=== Work task ===
Please repeat the records exactly, keeping the pictures out.

*** Data extracts ***

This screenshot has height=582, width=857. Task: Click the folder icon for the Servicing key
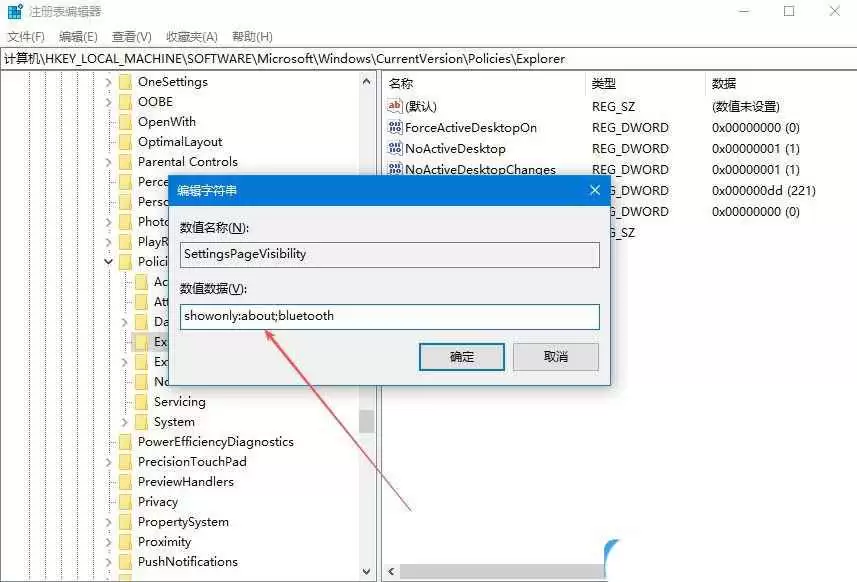pyautogui.click(x=141, y=401)
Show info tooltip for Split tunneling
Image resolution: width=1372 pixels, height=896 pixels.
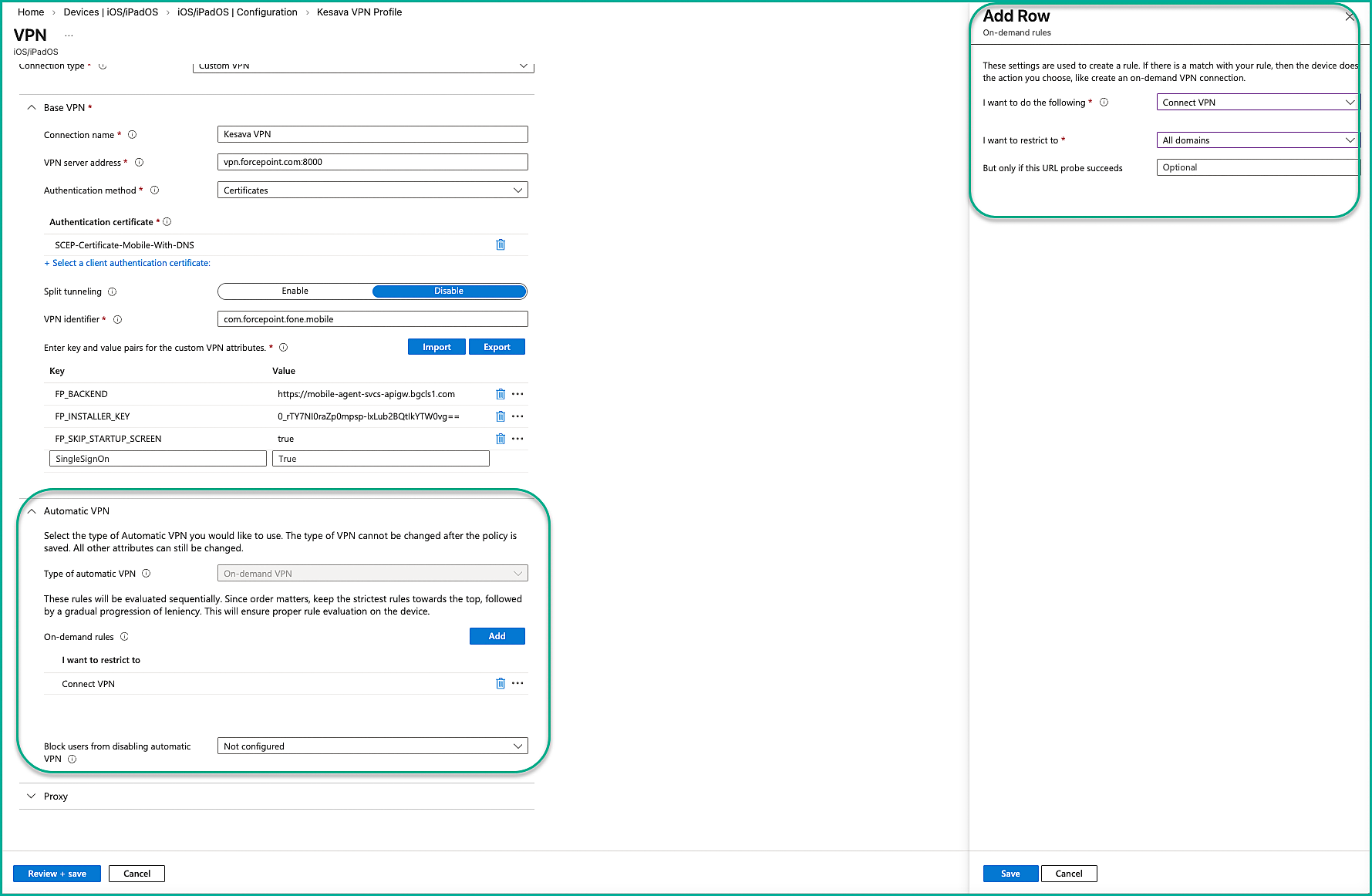[113, 291]
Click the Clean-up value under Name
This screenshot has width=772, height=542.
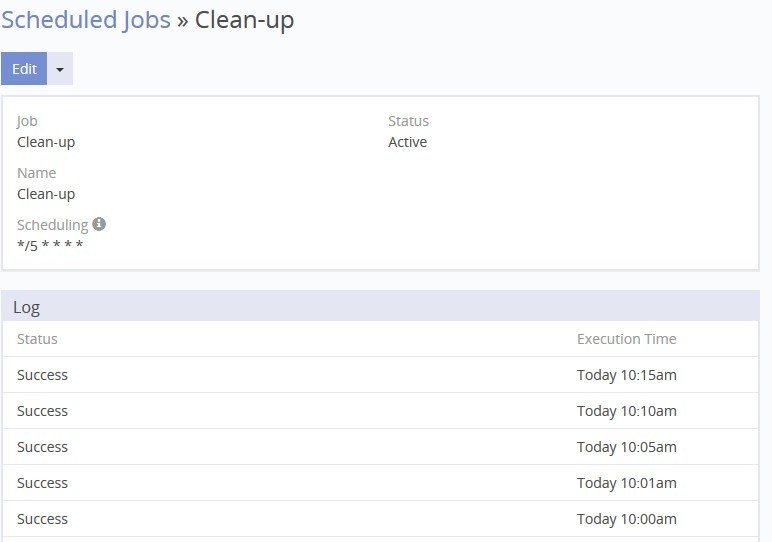coord(46,194)
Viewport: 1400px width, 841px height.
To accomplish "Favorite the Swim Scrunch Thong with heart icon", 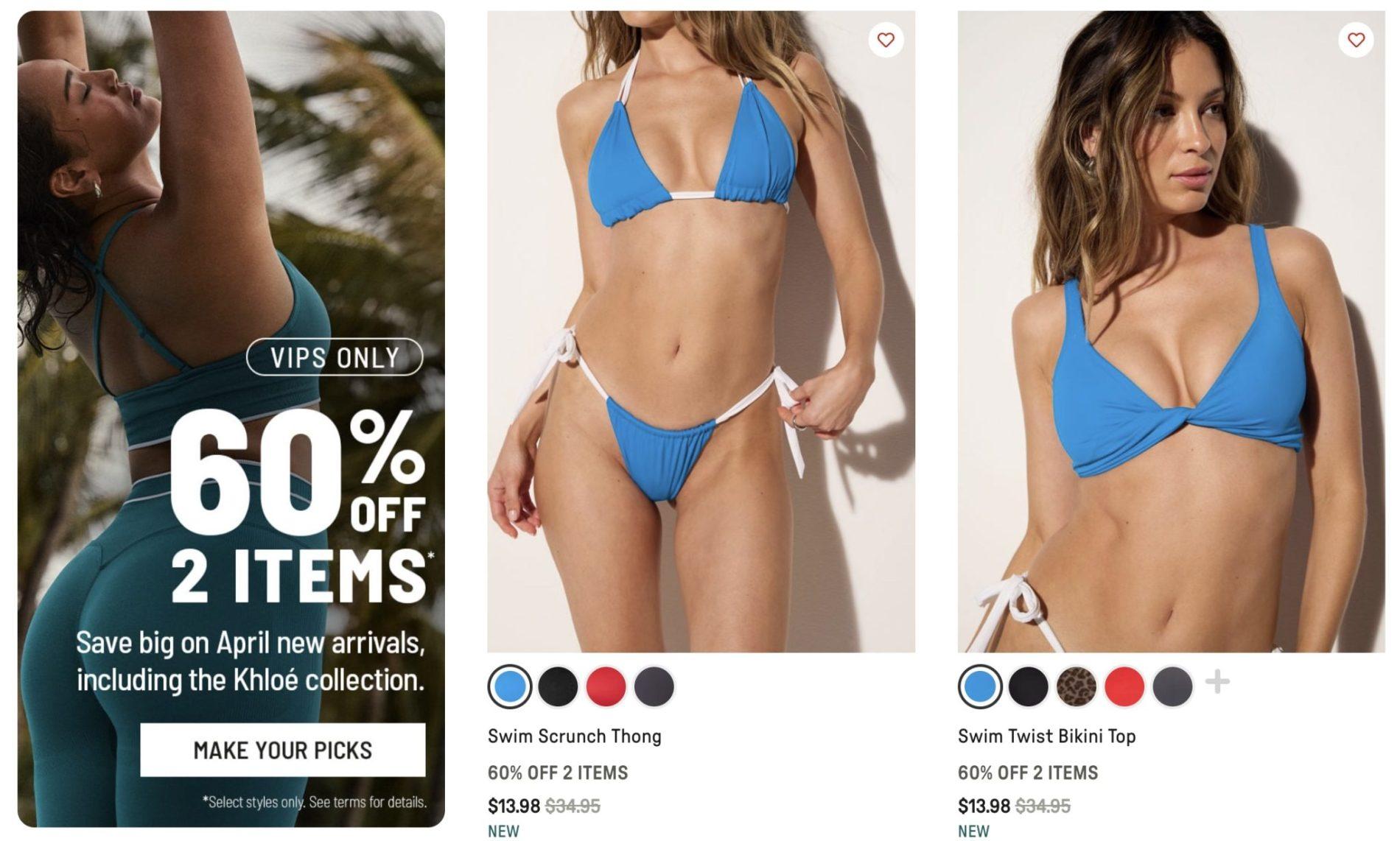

*** End of Data extracts ***

=== Worked solution ===
This screenshot has height=582, width=857. Task: Click the folder icon for the Servicing key
pyautogui.click(x=141, y=401)
Show info tooltip for Split tunneling
Image resolution: width=1372 pixels, height=896 pixels.
[113, 291]
Click the Clean-up value under Name
This screenshot has width=772, height=542.
coord(46,194)
Viewport: 1400px width, 841px height.
To accomplish "Favorite the Swim Scrunch Thong with heart icon", 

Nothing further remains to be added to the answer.